◆ **What is expected**:
Write the entries out exactly. Any images they hold stay out of the copy.

◆ **Stored data**:
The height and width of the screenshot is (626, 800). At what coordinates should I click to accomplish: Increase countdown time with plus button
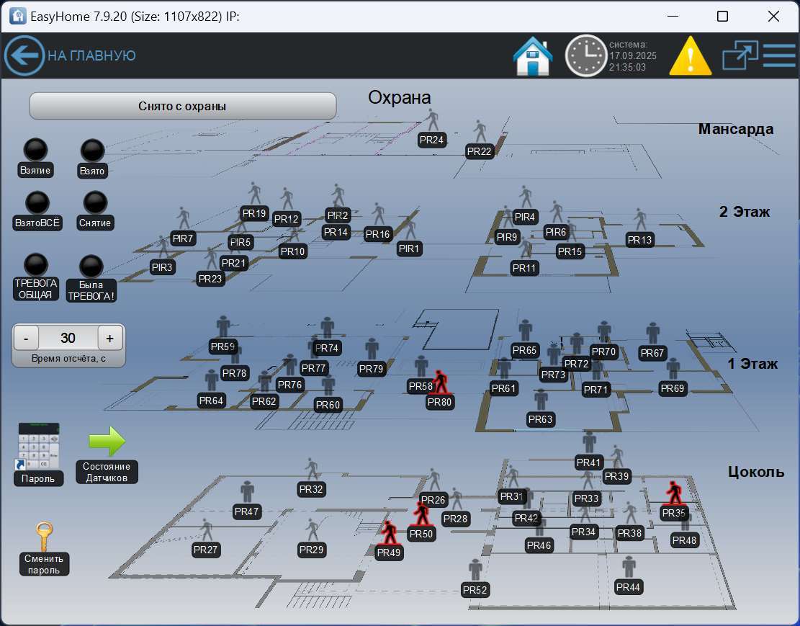pyautogui.click(x=109, y=338)
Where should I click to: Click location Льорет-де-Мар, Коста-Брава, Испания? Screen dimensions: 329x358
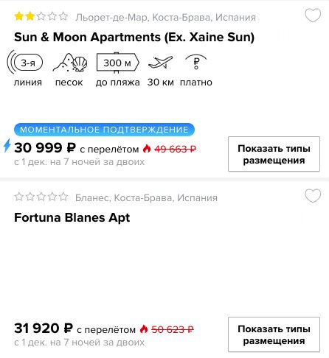tap(165, 18)
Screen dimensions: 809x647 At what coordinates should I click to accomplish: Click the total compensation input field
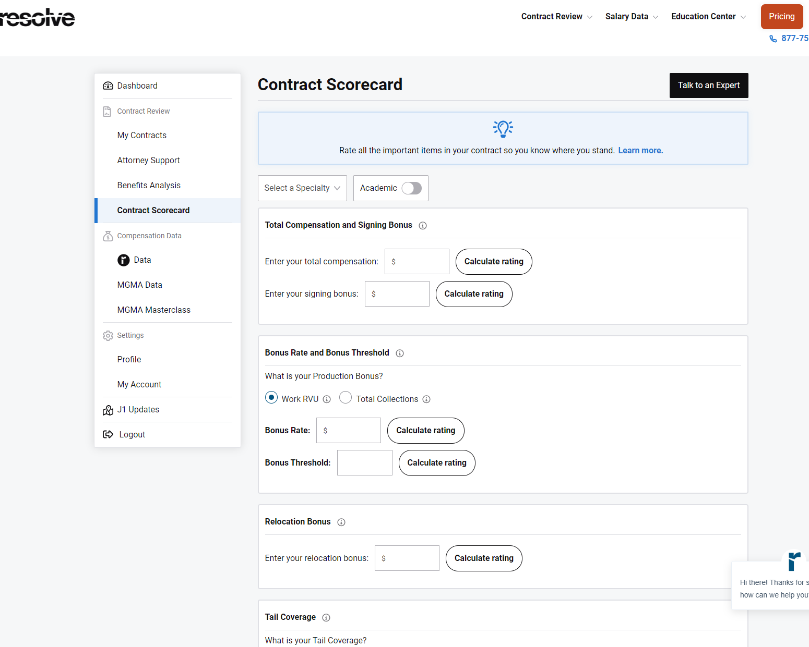click(421, 262)
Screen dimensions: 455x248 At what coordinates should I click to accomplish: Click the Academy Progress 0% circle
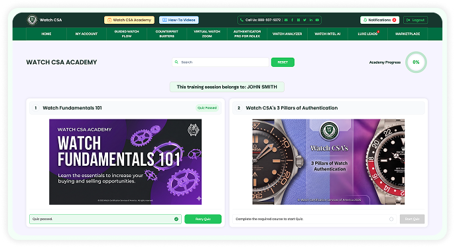(416, 62)
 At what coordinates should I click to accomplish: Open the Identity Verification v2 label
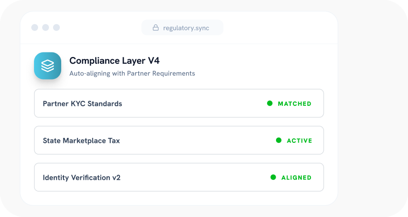(82, 178)
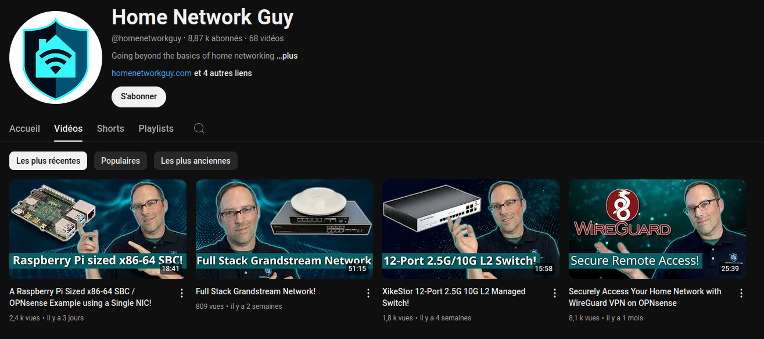Switch to the Accueil tab
Image resolution: width=764 pixels, height=339 pixels.
[24, 128]
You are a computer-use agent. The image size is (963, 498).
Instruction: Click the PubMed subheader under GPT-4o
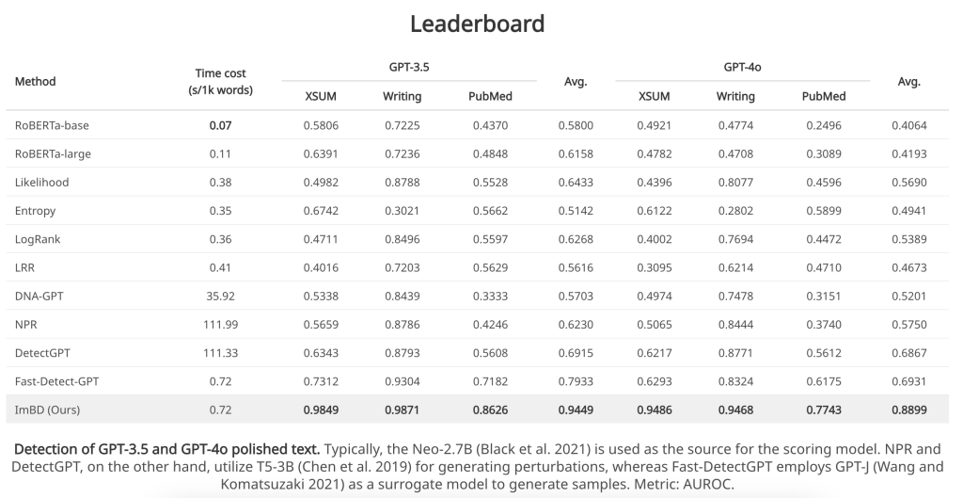[x=824, y=97]
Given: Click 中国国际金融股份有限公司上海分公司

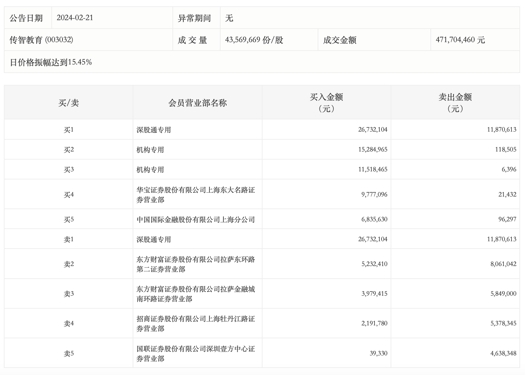Looking at the screenshot, I should pos(195,220).
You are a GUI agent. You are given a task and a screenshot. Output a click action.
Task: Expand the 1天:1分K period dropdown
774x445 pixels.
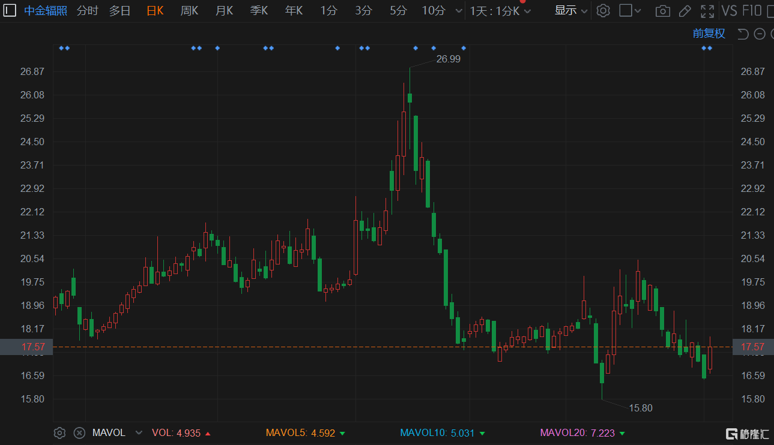click(500, 11)
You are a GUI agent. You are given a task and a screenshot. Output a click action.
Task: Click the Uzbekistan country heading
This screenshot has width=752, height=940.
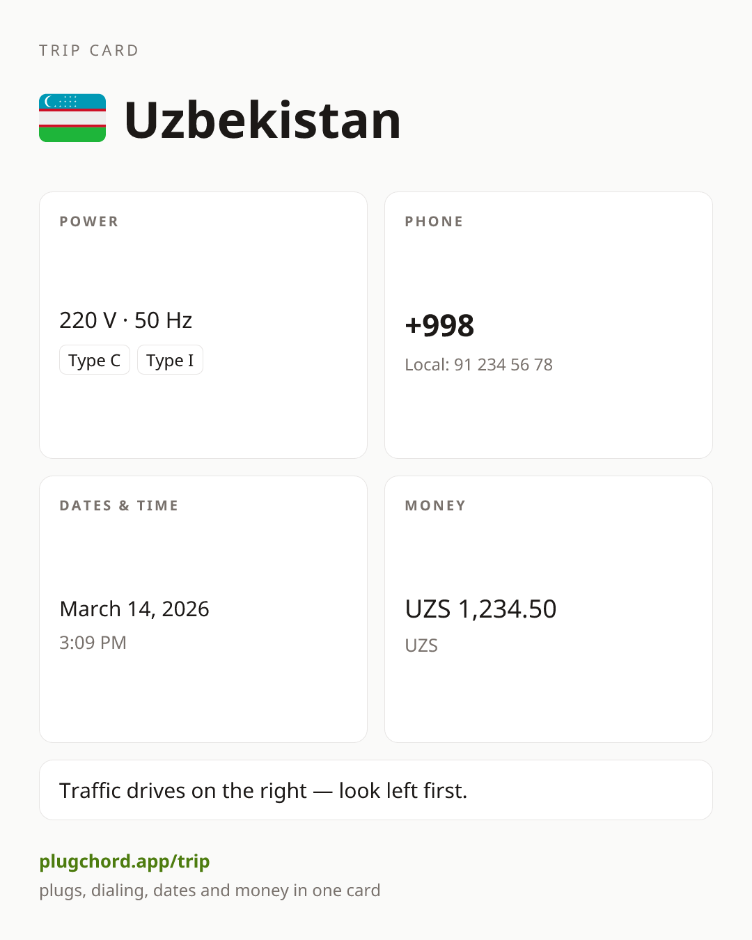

◆ **Finished exercise**:
The height and width of the screenshot is (626, 800). At what coordinates should I click to accomplish: Increase countdown time with plus button
pyautogui.click(x=109, y=338)
Where should I click to: Click location Льорет-де-Мар, Коста-Брава, Испания? Screen dimensions: 329x358
tap(165, 18)
Screen dimensions: 809x647 At what coordinates should I click to accomplish: Click the total compensation input field
click(421, 262)
Screen dimensions: 455x248 At what coordinates should I click to accomplish: Click the Academy Progress 0% circle
(416, 62)
 At what coordinates should I click to accomplish: Open the Identity Verification v2 label
(82, 178)
Switch to the Accueil tab
Image resolution: width=764 pixels, height=339 pixels.
[24, 128]
You are a computer-use agent. The image size is (963, 498).
Instruction: Click the PubMed subheader under GPT-4o
[x=824, y=97]
Given: Click 中国国际金融股份有限公司上海分公司

Looking at the screenshot, I should pos(195,220).
You are a GUI agent. You are given a task and a screenshot. Output a click action.
Task: Expand the 1天:1分K period dropdown
774x445 pixels.
click(500, 11)
You are a GUI agent. You are given a task and a screenshot. Output a click action.
Task: Click the Uzbekistan country heading
This screenshot has width=752, height=940.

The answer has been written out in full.